The risk will not disappear with inattention. Silence under current circumstances is complicity. Our faith requires us to speak out. Our sense of awe for the mystery that has given us life, and our love for one another will inspire our actions. We will raise our voices for a world free of nuclear weapons.

Please join us in this chorus of conscience.



As we go forward we will advance specific policies which can make us all safer and pave the road to nuclear weapons abolition.
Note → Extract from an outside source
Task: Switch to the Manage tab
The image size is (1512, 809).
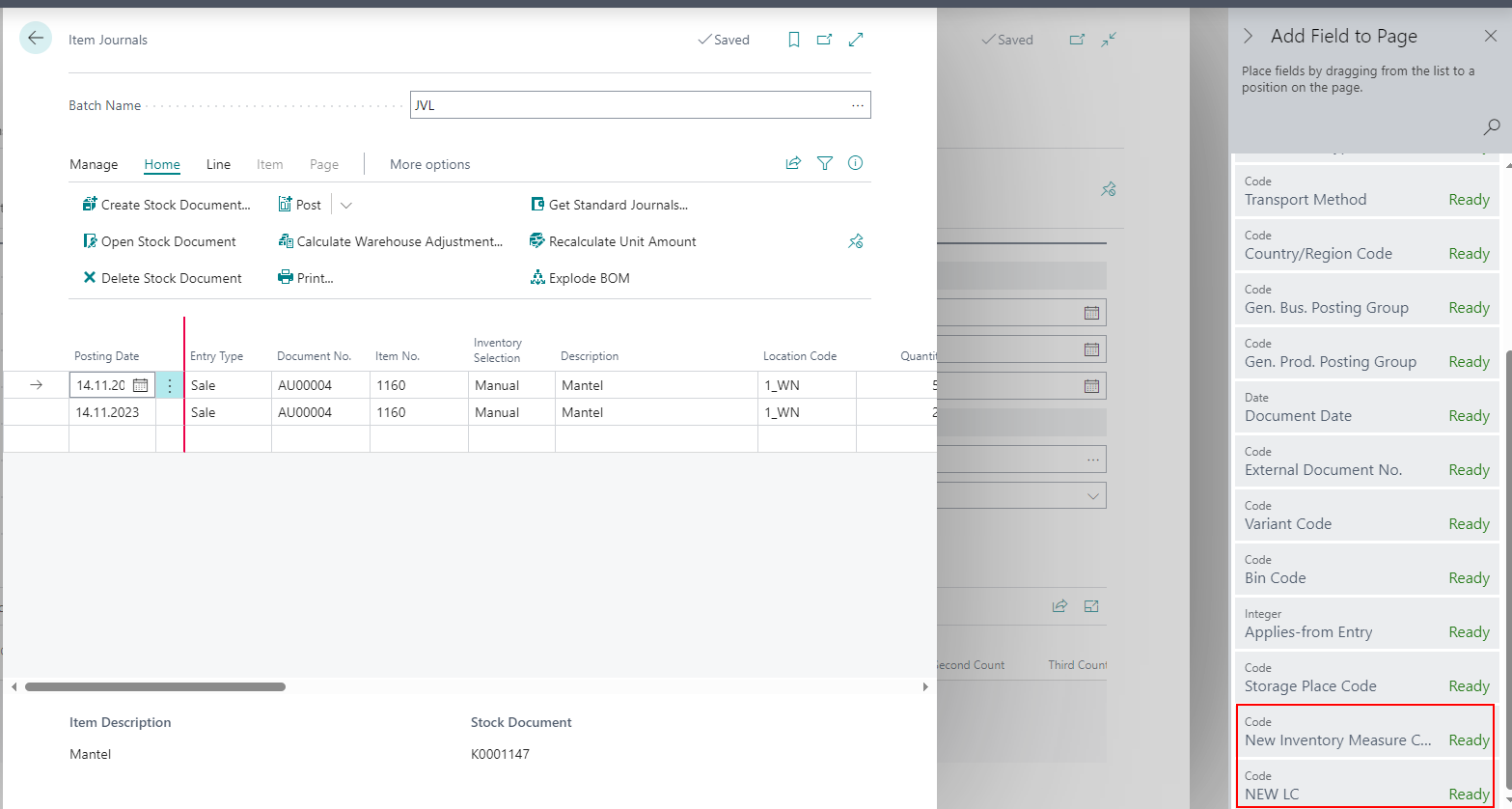Action: pos(94,164)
These include:

(1) Obtaining entry into force of the Comprehensive nuclear Test-Ban Treaty banning further weapons explosive tests;

(2) Negotiating a verifiable Fissile Material Cut-Off Treaty banning the production of more nuclear weapons grade fissile materials;

(3) Making deep cuts in existing arsenals that are irreversible and verifiable;

(4) Codifying legally binding negative security assurances ensuring countries without nuclear weapons that they will not be threatened any longer;

(5) Pledging of no first use by states with nuclear weapons;

(6) De-alerting nuclear weapons from launch-on-warning status;

(7) Dramatically strengthening the International Atomic Energy capacity to safeguard nuclear facilities and make sure they are not diverting materials for weapons;

(8) Achieving consensus that the use of a nuclear weapon against a civilian population, such as a city, would be a crime against humanity;

(9) Commencing preparations leading to the negotiation of a treaty or framework of legal instruments that universally, legally and verifiably ban nuclear weapons.